El mercado de los activos digitales experimenta un sólido cambio de tendencia condicionado por factores geopolíticos de impacto global
Tras conocerse el principio de acuerdo alcanzado entre los gobiernos de Estados Unidos e Irán en torno a la libre circulación marítima en el estratégico Estrecho de Ormuz, la confianza inversora regresó con fuerza. El optimismo generalizado de Wall Street contagió de inmediato a las pizarras cripto, impulsando a Bitcoin (BTC) por encima de la línea de los u$s66.000 y gatillando recuperaciones en las principales plataformas de negociación.
Euforia en las altcoins: Ethereum lidera las subas junto a Monero y XRP
La criptomoneda de referencia mundial anotó un avance diario que posicionó su cotización individual en u$s66.367,03. Este movimiento alcista actuó como un poderoso imán para las denominadas *altcoins*, las cuales llegaron a registrar variaciones positivas de hasta un 8%. En este ecosistema derivado, Ethereum (ETH) rompió la barrera técnica de los u$s1.800 al escalar un 5,6%, marcando una cotización de u$s1.813,88 y traccionando consigo al resto de los activos de riesgo tecnológico.
Dentro del pelotón de las monedas alternativas, Monero (XMR) encabezó las métricas de rentabilidad de la jornada con un salto del 7,6% para posicionarse en u$s366,81, seguido muy de cerca por Hyperliquid (HYPE) con una fuerte suba del 7,1%. Por su parte, Ripple (XRP) y Solana (SOL) acompañaron la ola verde con ganancias del 6,6% y 5,9% respectivamente. En el extremo opuesto, la popular memecoin Dogecoin (DOGE) mostró una marcada apatía frente a las novedades diplomáticas, registrando una leve pérdida marginal del 0,1%.
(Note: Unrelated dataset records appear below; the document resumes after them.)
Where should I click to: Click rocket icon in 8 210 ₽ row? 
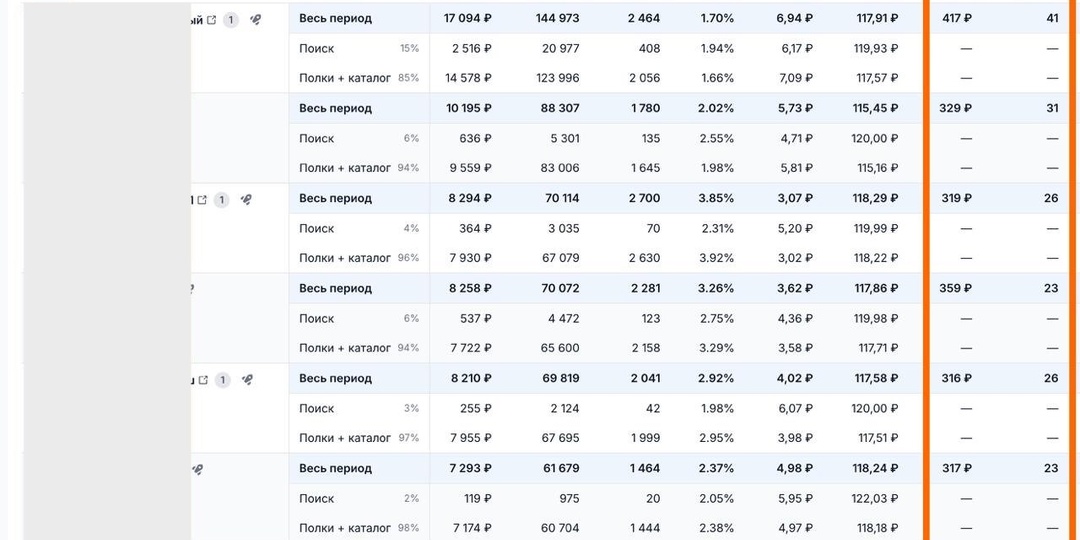point(247,380)
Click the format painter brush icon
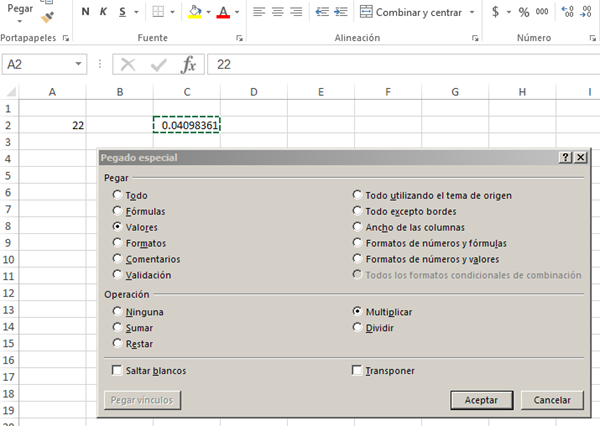 pos(48,17)
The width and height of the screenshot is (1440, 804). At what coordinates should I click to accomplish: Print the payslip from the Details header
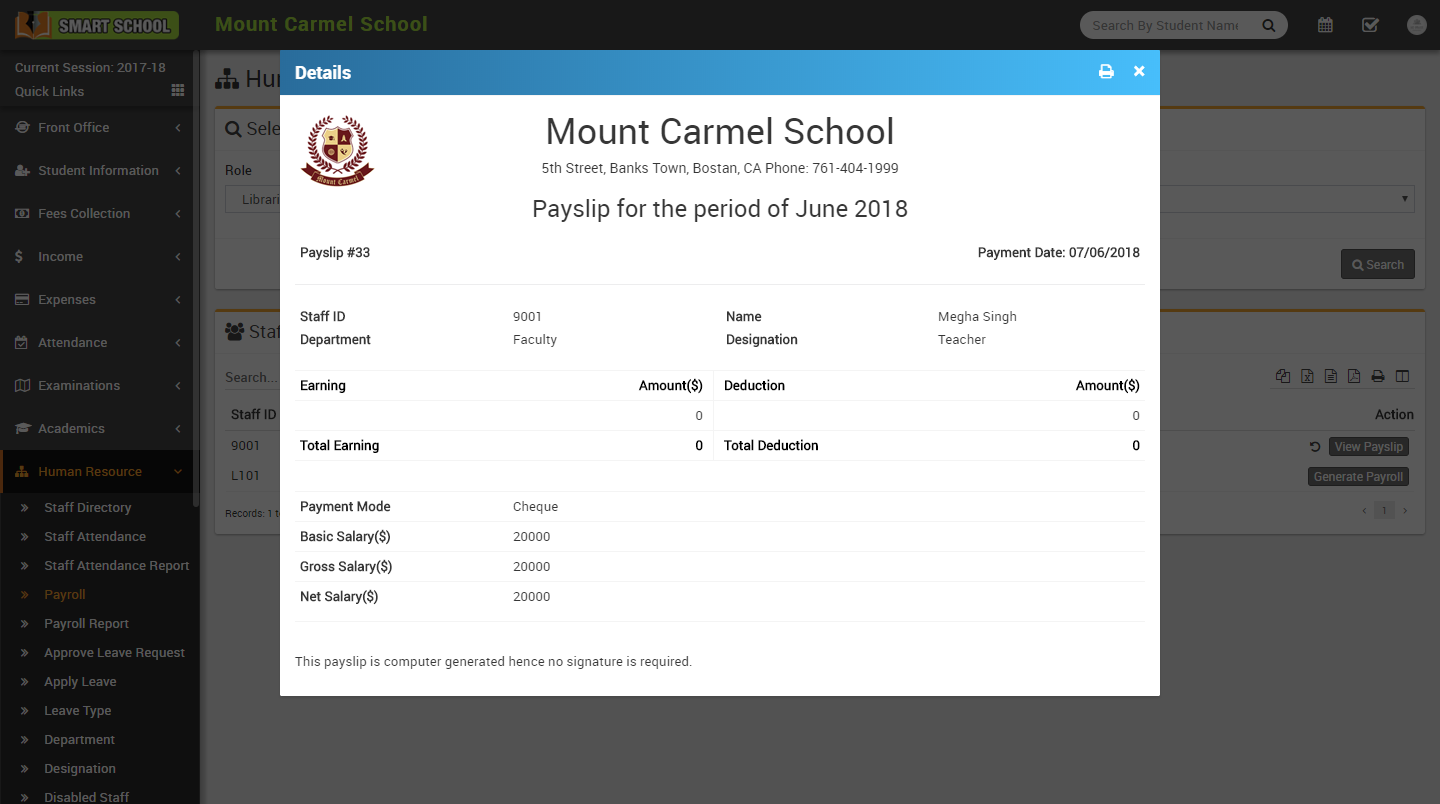(x=1106, y=72)
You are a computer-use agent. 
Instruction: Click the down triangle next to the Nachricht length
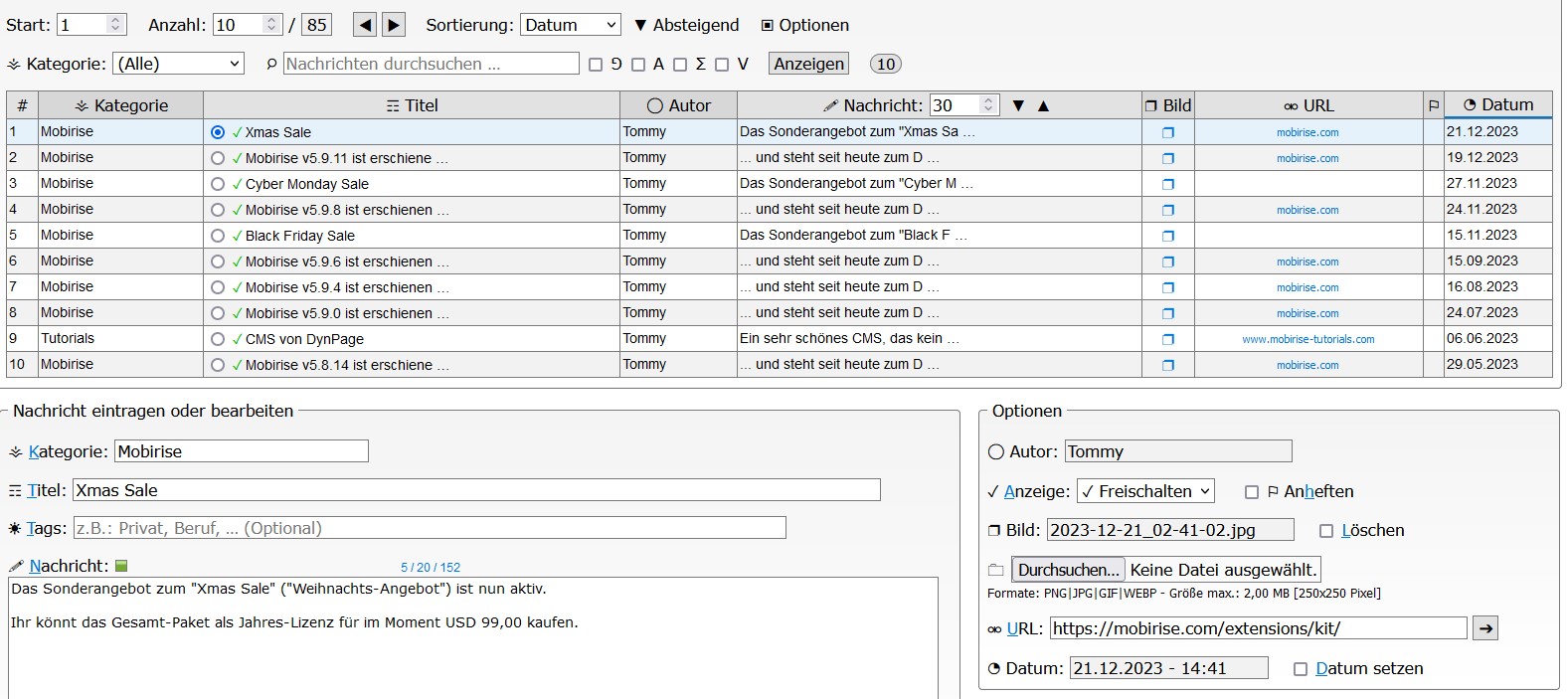[1018, 105]
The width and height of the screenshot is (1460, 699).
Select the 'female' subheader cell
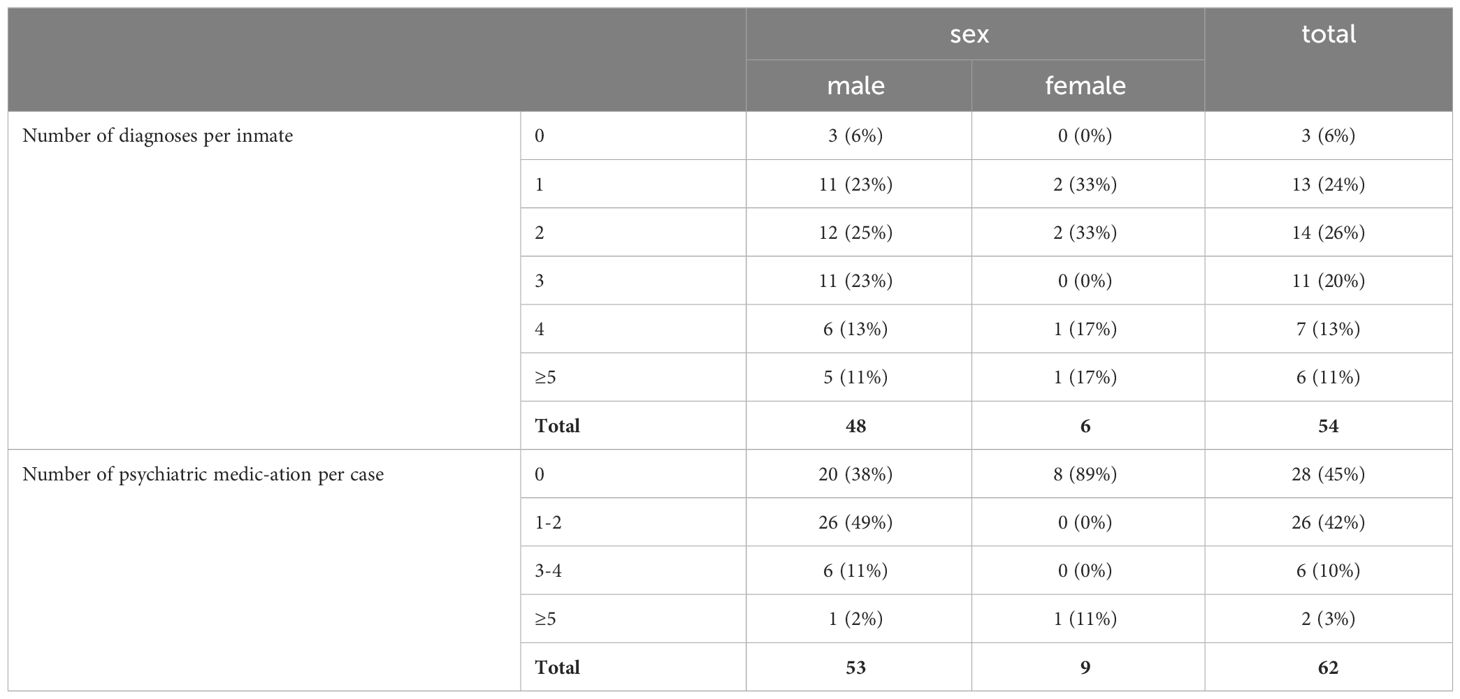pyautogui.click(x=1086, y=86)
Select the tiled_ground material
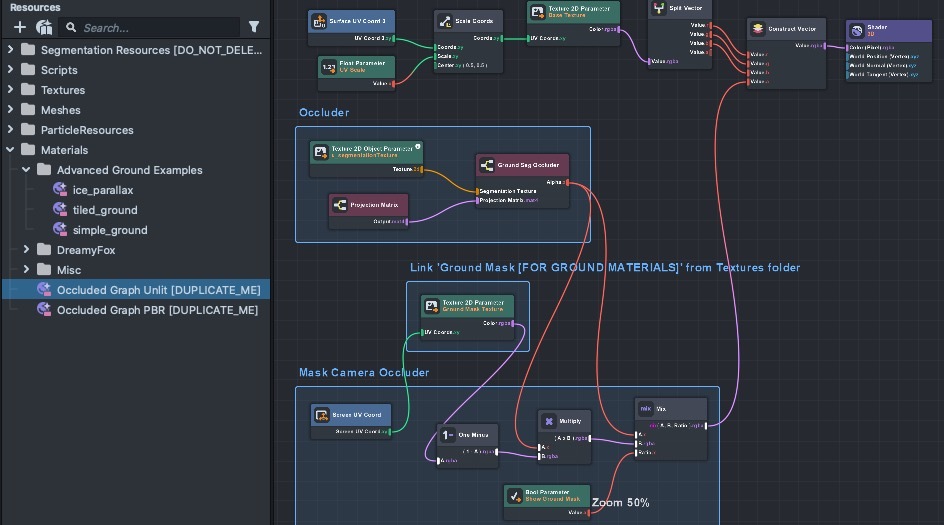 tap(105, 210)
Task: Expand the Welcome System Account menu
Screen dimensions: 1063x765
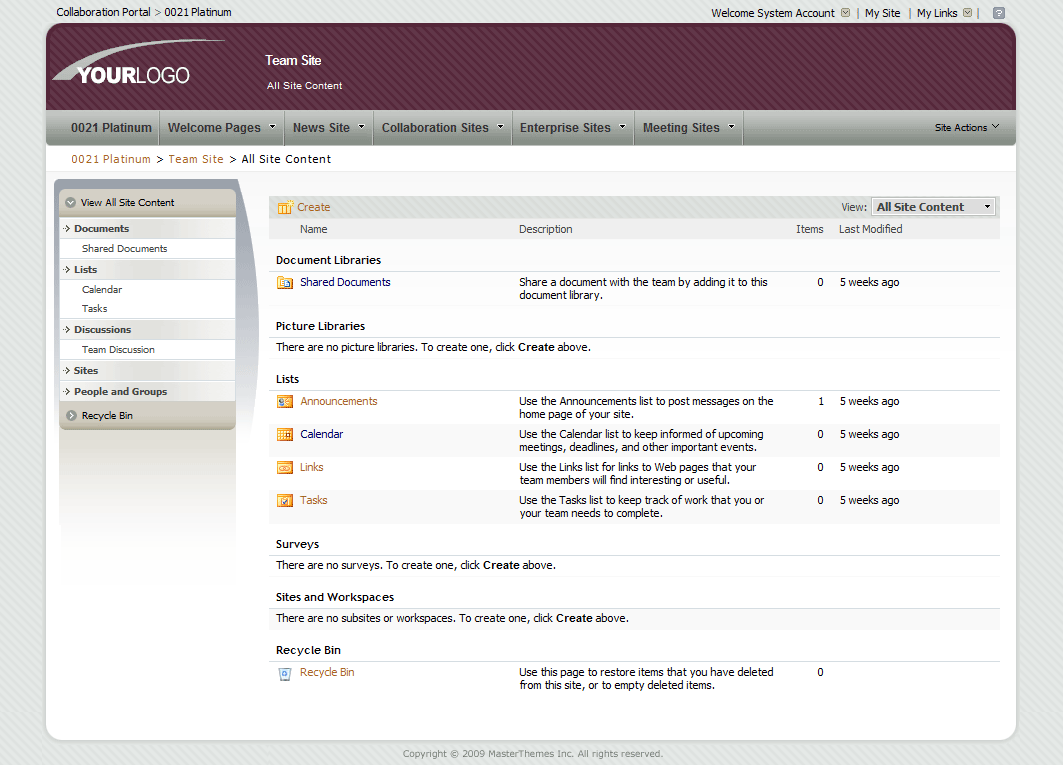Action: click(845, 13)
Ajuste técnico en la blockchain: cae con fuerza la dificultad de minado de BTC
Más allá de la fluctuación de los precios en los exchanges, la red interna de Bitcoin experimentó un drástico reordenamiento estructural. Como consecuencia directa de la severa corrección que había sufrido la criptomoneda semanas atrás —cuando descendió desde los u$s79.850 hasta el soporte de los u$s64.000—, los márgenes de ganancia de los mineros se redujeron al mínimo. Esta situación forzó el apagado masivo de equipos computacionales obsoletos o poco eficientes, provocando una contracción sustancial del poder de procesamiento global (hashrate).
Para compensar esta fuga de potencia y estabilizar los tiempos de validación de los bloques de transacciones, el protocolo de la cadena de bloques activó un ajuste técnico automático. La dificultad de minado se redujo un 10,09%, marcando la segunda contracción más profunda en lo que va del año y posicionando el indicador técnico en 124,93 T. Este alivio en el algoritmo representa un respiro indispensable para las empresas mineras supervivientes, permitiéndoles reordenar sus costos operativos de cara al nuevo ciclo de precios.